2010年08月30日
「日本中医学会」発足、王副司長が記念講演「産業発展に努力」
【カテゴリー】:ファインケミカル(海外)
【関連企業・団体】:なし

中国の中医学(主として漢方)を日本の先端医学で研究することを狙いとして、日中が学術的に交流しようとする団体「日本中医学会」が29日に発足し、東京・北区の北とぴあで「現代医療における中医学の役割」と題する記念講演会を開いた。

理事長に就任した酒谷薫・日本大学医学部教授は記者会見で「中医学は世界の伝統医学の中で、もっとも理論体系が整い、長い歴史を持つ医学である。最近は診断技術と科学的分析が進んだ。これにわが国の先端科学技術を生かし、医学と医療に寄与したい」と語った。

記念講演会では中国や日本の第一線の臨床家、研究者が招待講演を行った。とくに王笑頻・中国・国家中医薬管理局国際合作司副司長の「中医学は輝かしい伝統文化を構成する文化財であり、医学科学を特徴づけ、強みを発揮する。役割を政府も重視している」とする指摘が注目された。

開会式では酒谷理事長のあいさつの後、程永華・駐日大使、安達勇・日本中医学協会理事長、渥美和彦・日本統合医療学会理事長、王承徳・中国・国家中医薬管理局台港澳交流合作センター主任が祝辞を述べた。

<記念講演の要旨>

■招待講演「中医学の中国医療における役割」(王笑頻・中国国家医薬管理局国際合作司副司長)
「中国政府は中国の国情に基づき、中医学を主とした伝統医学の国民経済および全社会の発展に重要な役割を果たすとして支持、保護、活用してきた。(2003年の中医薬条令、09年の国務院の国家医療システムの統合など)。今日の中国では中医学を取り巻く医療、保険、教育と、これに関連した文化や産業はすでに総合的なシステムとなっている。国民の健康維持に欠くことのできない重要な役割だ。

近年来、中医学とかかわる国際的な交流と合作も活発になっている。世界各国の政府、国際組織との提携を試み、中医学の統合医療の重要な一部分として、医療保険システムに取り入れるよう促している。

中医学の発展のため管理と監督を強化したり、教育システムの確立(各省に1つの中医学院、在校生30万人以上、外国人の受け入れ、現在5,000人以上在校)、研究では基礎や臨床で16機関設置などを行っている。
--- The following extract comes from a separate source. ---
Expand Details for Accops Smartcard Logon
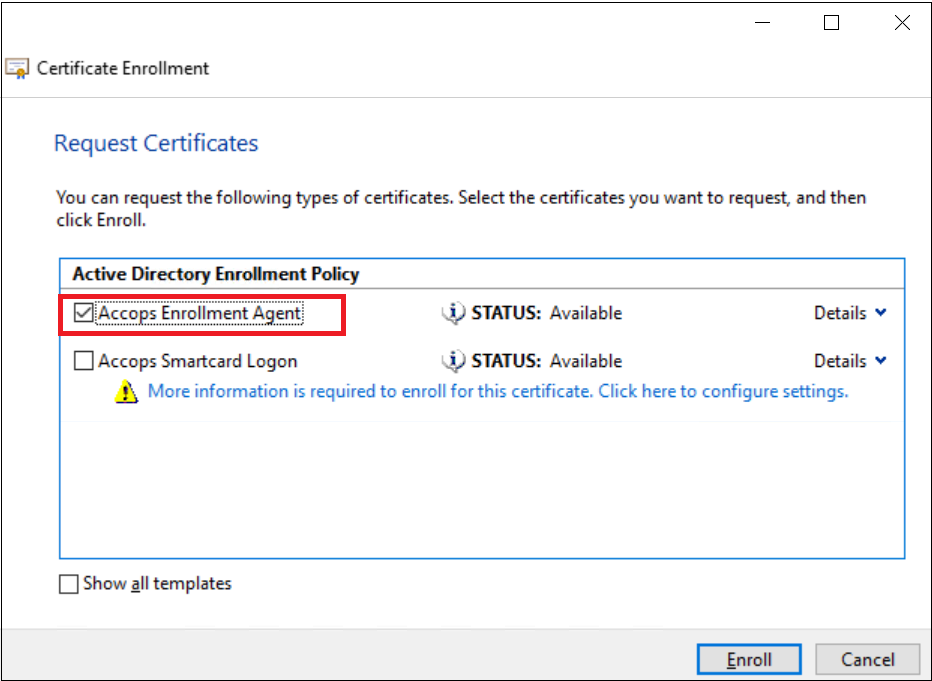 850,361
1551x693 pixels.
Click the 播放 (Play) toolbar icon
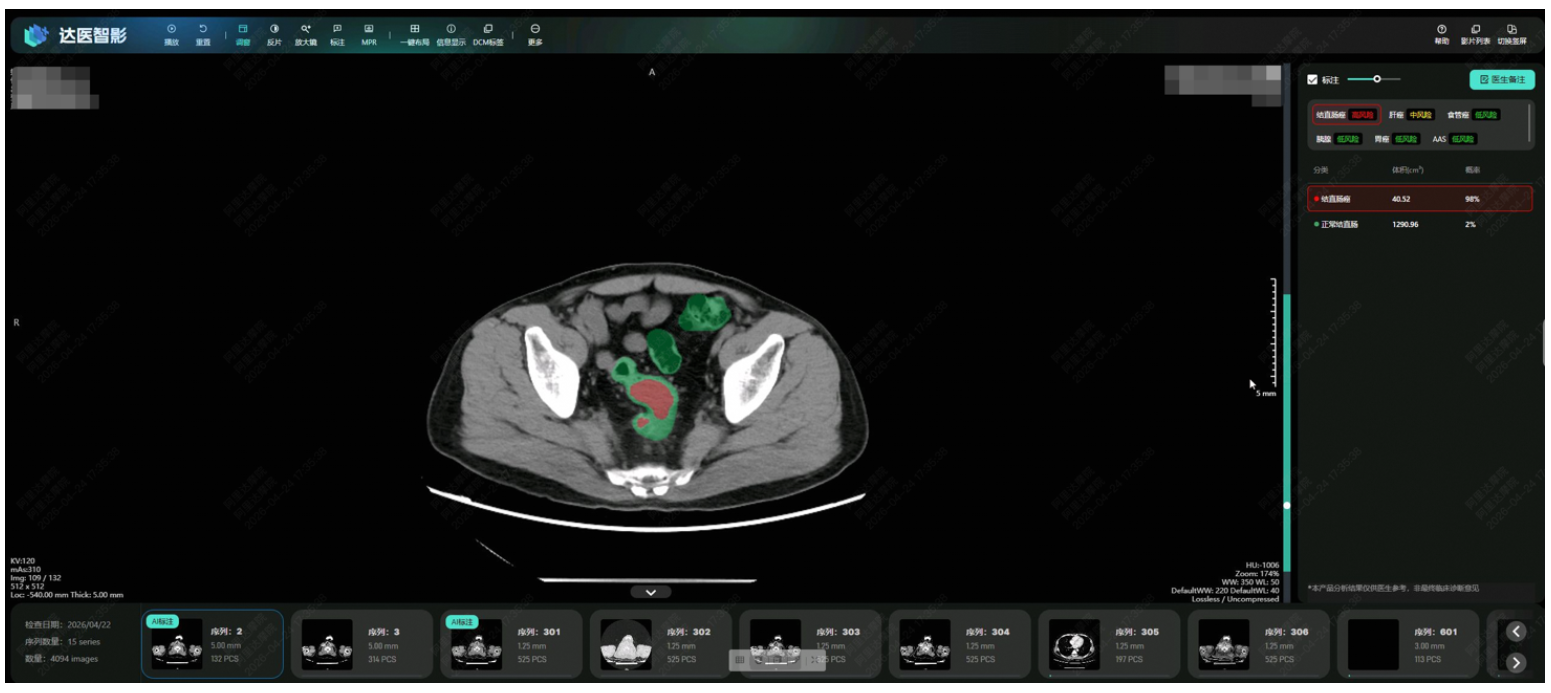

中医学の産業としての発展をはかるため輸出に力を入れている。昨年の輸出額は14億ドル(生産の約10%)。世界に広めるため40種ほどの品質管理を整え、70以上の国と協力関係を結ぶ交渉を行っている。WHOに伝統医薬への協力を求めたり、ISOに標準化の促進を要請している。

なお、ほかに特別講演として「糖尿病の中医治療の現況」(高彦彬・首都医科大学中医薬学院副院長、中医薬研究所所長、教授)のほか、「新型インフルインザに対する漢方治療の経験」(加島雅之・熊本赤十字病院)、「認知症に対するはり・きゅうの取り組みについて」(兵頭明・学校法人後藤学園中医学研究所所長)などが行われた。